ChIP-seq workflowΒΆ
The ChIP-seq workflow starts with raw FASTQ files and performs various QC steps. It aligns and prepares BAM and bigWig files, performs peak-calling, and combines everything together into a track hub for visualization.
Specifically, the workflow does the following:
trims reads with cutadapt
maps reads with Bowtie2
runs FastQC on raw, trimmed, and aligned reads
Removes multimappers (samtools) and duplicates (Picard MarkDuplicates)
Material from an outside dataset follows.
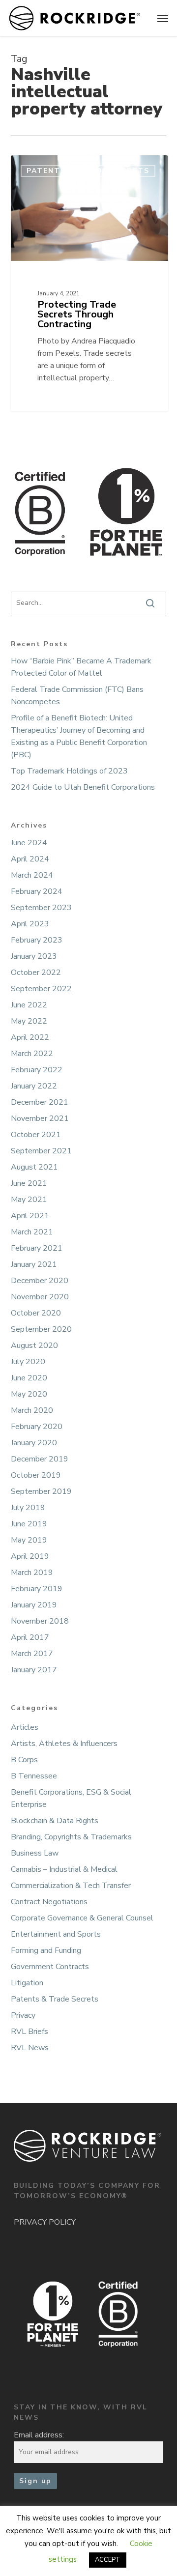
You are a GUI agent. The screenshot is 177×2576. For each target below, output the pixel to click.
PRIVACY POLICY (45, 2222)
performs fastq_screen on multiple configured genomes to look for evidence of cross-contamination
QC aggregation using MultiQC, along with a custom table for library sizes
merges technical replicates and then re-deduplicates them
creates bigWigs from unique, no-dups BAM files
optionally merges bigWigs to create one signal track for all replicates
runs deepTools plotFingerprint on grouped IP and input for QC and evaluation of enrichment
calls peaks using macs2, spp, and/or sicer, with support for multiple peak-calling runs using different parameters to assist with assessing performance and to help make decisions for downstream analysis
optionally runs a template diffBind RMarkdown file used for differential binding analysis
converts BED files into bigBed (or bigNarrowPeak where possible)
builds and optionally uploads a track hub of bigWigs and bigBeds to visualize peak-calling in UCSC Genome Browser
To configure a ChIP-seq experiment, see Config YAML.